Say hello to Bill C-428, an Act to amend the Old Age Security Act aimed at reducing the wait time from 10 years to 3 years. The reason? "Whereas the current ten-year residency requirement places undue hardship on recent immigrants who are seniors in that they are unable to adequately access old age security benefits;" (taken from the pre-amble of Bill C-428) Essentially, this Act will enable those seniors who had the opportunity to earn an income in another country to now immigrate to Canada at the age of 62 versus 55 before claiming old age pension.

Excluding special circumstances, this new Act will essentially open a Pandora's Box of financial strain on the public coffers who contribute to the Pension Fund. We know that the reliance on immigrants is becoming more so, as Canada's birthrate is lagging it's death rate…putting the Country at risk of a dwindling population. The influx of well-educated immigrants has helped Canada continue its dominance in the Global marketplace. The gap in the proposed change to the Old Age Security Act is that it is specifically targeting immigrants who are seniors, thereby encouraging those in their senior years to immigrate to Canada for the sole purpose of receiving a pension without having to contribute.
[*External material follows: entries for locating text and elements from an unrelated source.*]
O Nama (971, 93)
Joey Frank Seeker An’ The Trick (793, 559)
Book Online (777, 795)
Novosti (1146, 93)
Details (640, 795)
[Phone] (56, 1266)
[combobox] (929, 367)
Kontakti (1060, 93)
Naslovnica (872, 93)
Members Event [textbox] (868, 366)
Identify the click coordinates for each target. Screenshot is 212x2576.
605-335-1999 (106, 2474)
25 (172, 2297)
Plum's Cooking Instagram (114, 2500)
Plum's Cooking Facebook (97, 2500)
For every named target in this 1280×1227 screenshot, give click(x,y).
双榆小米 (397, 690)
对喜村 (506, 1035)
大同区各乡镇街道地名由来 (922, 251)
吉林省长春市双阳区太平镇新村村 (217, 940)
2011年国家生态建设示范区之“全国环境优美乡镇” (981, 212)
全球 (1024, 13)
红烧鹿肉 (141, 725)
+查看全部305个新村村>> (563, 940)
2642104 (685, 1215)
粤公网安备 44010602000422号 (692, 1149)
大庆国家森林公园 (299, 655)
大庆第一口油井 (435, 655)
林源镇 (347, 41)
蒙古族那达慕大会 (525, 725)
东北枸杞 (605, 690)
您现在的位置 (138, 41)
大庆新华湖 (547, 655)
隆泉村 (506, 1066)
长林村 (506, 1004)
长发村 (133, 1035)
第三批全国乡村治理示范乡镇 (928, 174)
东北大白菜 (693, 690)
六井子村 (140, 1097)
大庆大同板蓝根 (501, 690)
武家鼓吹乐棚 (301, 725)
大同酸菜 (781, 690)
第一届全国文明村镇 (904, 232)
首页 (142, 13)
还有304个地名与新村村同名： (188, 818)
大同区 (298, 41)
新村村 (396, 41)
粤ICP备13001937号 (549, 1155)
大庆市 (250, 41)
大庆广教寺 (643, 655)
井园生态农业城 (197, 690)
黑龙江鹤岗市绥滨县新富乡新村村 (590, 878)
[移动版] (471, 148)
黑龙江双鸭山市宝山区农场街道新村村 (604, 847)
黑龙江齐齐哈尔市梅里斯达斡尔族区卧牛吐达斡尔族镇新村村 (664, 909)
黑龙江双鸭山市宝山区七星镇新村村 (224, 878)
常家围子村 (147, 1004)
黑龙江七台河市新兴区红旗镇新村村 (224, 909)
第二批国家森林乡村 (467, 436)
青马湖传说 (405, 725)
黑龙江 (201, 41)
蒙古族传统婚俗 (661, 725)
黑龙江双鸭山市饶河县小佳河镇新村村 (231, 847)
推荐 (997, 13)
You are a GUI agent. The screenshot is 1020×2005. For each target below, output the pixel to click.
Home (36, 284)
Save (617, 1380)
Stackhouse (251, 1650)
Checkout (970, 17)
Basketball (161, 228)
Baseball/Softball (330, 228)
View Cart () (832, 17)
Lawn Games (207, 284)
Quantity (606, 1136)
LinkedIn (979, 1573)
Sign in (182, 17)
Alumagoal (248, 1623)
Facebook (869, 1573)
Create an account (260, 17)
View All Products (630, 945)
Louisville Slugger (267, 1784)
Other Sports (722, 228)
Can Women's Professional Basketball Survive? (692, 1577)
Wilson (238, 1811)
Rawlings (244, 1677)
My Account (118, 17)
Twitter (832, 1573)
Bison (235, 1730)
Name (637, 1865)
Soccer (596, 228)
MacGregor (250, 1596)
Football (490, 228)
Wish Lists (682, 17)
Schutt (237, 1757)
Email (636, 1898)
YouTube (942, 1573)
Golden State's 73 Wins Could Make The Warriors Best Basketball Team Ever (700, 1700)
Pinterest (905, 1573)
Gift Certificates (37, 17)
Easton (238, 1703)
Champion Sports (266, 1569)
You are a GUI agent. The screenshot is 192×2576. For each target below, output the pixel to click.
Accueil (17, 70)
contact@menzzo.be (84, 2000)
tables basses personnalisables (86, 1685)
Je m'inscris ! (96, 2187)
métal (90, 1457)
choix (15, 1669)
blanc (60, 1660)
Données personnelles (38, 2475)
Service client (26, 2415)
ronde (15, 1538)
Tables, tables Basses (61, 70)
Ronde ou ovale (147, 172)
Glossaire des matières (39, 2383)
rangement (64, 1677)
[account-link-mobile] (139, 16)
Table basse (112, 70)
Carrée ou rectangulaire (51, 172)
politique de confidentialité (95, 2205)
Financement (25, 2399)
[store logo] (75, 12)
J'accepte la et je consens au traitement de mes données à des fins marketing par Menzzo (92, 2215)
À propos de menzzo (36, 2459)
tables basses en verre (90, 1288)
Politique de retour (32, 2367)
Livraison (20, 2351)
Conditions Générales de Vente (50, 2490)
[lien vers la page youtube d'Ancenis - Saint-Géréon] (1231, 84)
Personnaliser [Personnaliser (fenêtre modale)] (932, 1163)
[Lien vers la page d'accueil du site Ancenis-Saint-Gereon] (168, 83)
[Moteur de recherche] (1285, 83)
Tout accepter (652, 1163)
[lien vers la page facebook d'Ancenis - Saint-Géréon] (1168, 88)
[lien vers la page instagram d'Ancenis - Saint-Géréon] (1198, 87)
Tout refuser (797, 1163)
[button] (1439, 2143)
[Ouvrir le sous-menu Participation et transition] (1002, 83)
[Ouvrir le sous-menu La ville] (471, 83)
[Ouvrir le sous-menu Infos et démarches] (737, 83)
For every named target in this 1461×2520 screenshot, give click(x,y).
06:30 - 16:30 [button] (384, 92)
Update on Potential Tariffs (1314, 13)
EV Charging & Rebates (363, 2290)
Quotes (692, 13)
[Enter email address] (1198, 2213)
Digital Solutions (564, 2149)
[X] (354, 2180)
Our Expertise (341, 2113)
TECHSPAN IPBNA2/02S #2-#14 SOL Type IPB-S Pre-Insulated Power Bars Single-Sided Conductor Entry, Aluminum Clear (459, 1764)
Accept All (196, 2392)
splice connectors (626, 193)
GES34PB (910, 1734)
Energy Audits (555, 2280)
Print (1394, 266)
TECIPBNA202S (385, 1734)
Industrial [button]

For quite some time, Canadians (and the US for that matter), have grappled with innovative solutions to minimize the impending impact of the tsunami of Baby Boomers entering their retirement years. An article published in 2006 by Pierre Fortin, a professor of economics and associate of the Canadian Institute for Advanced Research, touched on some of these very real impacts based on the current economy in 2006. Since then we've hit quite the economical speed bump in 2008, which by all accounts should have encouraged policy makers to re-think future decisions…but I don't think the message has reached everyone. The message then was that "…in 2020 (baby boomers) will be 60 to 75 years old. Most of them will have begun their retirement. Just as they entered the job market en masse…they will leave it in large numbers between now and 2025…The consequence is obvious: Our governments will be cash-strapped!"

Instead of commencing with actions which would manage our own self-created strain on the pension fund, the Government is choosing to open up the wallet further to ease user access. When Bill C-428 was introduced into the House of Commons for its first reading on June 18th, 2009 it passed with little fan-fare. Due to the prorogation of Parliament, the Bill "…is deemed to have been considered and approved at all stages completed at the time of prorogation…" Now the Bill is getting some attention from those most affected by the risks of exposure of more pensioners drawing from the fund than what was originally thought.

The time is ripe for social media activism to weigh-in on the proposed Act. If you've got a bit of time to review the issue, and feel it's unfair or requires some tweaking, don't delay and act today.